MOGADISHU - Al-Shabaab militants attacked a hotel near the presidential palace in the Somali capital Mogadishu on Sunday, police and witnesses said, with explosions and gunfire heard in the city centre.

"A team of Al-Shabaab fighters attacked a commercial hotel in Bondhere district tonight (and) the security forces are engaging in an effort to eliminate them," national police spokesman Sadik Dudishe said in statement.

He said many civilians and officials had been rescued from the Villa Rose, a hotel popular with politicians in a secure central area of the capital near the office of Somalia's President Hassan Sheikh Mohamud.

Witnesses described hearing loud explosions followed by gunfire.

"I was close to Villa Rose when two heavy explosions rocked the hotel," said one witness, Aadan Hussein. "There was heavy gunfire. The area was cordoned off and I saw people fleeing."

The hotel's website describes the Villa Rose as the "most secure lodging arrangement in Mogadishu" with metal detectors and a high perimeter wall.

Al-Shabaab, a militant group affiliated with Al-Qaeda that has been trying to overthrow Somalia's central government in Mogadishu for 15 years, claimed responsibility for the attack.

The African Union Transition Mission in Somalia (ATMIS), a 20,000-strong force drawn from across the continent, condemned the attack.
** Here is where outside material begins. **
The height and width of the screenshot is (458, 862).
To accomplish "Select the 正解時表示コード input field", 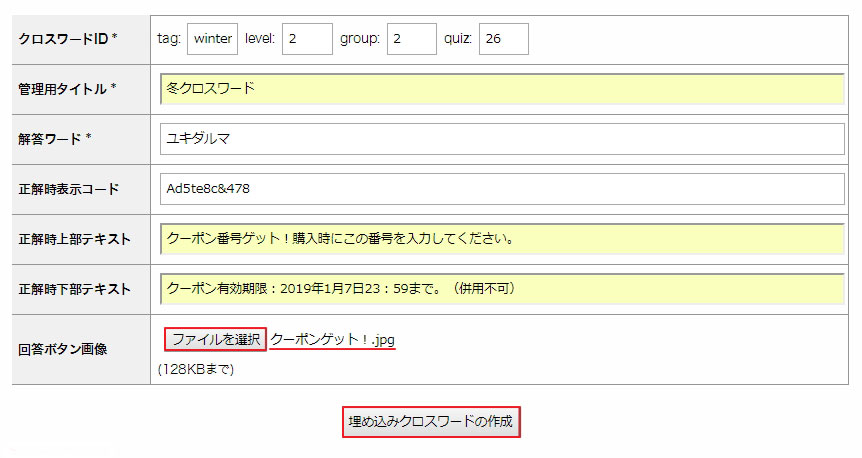I will [x=502, y=189].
"ATMIS further applauds Somali Security Force for the swift response to prevent further casualties and property damage," said ATMIS on Twitter.

- Retaliatory attacks -

President Mohamud declared "all-out war" against Al-Shabaab shortly after being elected in May. The security forces, backed by local militias, ATMIS and US air strikes, have driven Al-Shabaab from some parts of central Somalia.

But the insurgents have retaliated with a series of devastating attacks, underscoring their ability to strike at the heart of Somalia's cities and military installations.

On October 29, two cars packed with explosives blew up minutes apart in Mogadishu followed by gunfire, killing at least 121 people and injuring 333 others.

It was the deadliest attack in the fragile Horn of Africa nation in five years.

A triple bombing in the central city of Beledweyne earlier that month left 30 dead including local officials, while at least 21 patrons at a hotel in Mogadishu were killed in a 30-hour siege in August.

The UN said earlier this month that at least 613 civilians had been killed and 948 injured in violence this year in Somalia, mostly caused by improvised explosive devices (IEDs) attributed to Al-Shabaab.

The figures were the highest since 2017 and a more-than 30-percent rise from last year.